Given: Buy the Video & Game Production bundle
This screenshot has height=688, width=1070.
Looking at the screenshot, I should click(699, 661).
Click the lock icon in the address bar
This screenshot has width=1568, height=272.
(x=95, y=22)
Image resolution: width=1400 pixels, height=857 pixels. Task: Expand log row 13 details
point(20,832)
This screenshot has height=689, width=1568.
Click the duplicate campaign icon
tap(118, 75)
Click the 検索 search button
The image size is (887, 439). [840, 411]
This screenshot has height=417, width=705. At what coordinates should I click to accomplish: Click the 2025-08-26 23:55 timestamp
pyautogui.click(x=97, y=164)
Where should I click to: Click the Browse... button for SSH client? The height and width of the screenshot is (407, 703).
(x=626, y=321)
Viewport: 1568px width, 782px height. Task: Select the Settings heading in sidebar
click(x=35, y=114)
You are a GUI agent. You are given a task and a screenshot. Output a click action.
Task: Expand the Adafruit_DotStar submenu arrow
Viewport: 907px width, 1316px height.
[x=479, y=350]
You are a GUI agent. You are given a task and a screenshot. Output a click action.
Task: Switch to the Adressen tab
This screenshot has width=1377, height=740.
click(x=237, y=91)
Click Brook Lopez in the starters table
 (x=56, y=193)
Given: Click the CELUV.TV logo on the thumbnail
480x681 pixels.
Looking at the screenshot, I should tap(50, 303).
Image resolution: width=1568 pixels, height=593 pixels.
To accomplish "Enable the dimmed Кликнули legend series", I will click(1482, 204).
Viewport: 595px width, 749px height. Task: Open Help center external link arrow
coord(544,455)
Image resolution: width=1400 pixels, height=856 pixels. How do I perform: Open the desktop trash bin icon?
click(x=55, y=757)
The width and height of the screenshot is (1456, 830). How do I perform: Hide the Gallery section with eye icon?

----

*The exercise*: Report every line of the items above that contains the word "icon".

*Completed task*:
Click the lock icon in the address bar
Click the duplicate campaign icon
Image resolution: width=1400 pixels, height=856 pixels. How do I perform: Open the desktop trash bin icon?
The width and height of the screenshot is (1456, 830). How do I perform: Hide the Gallery section with eye icon?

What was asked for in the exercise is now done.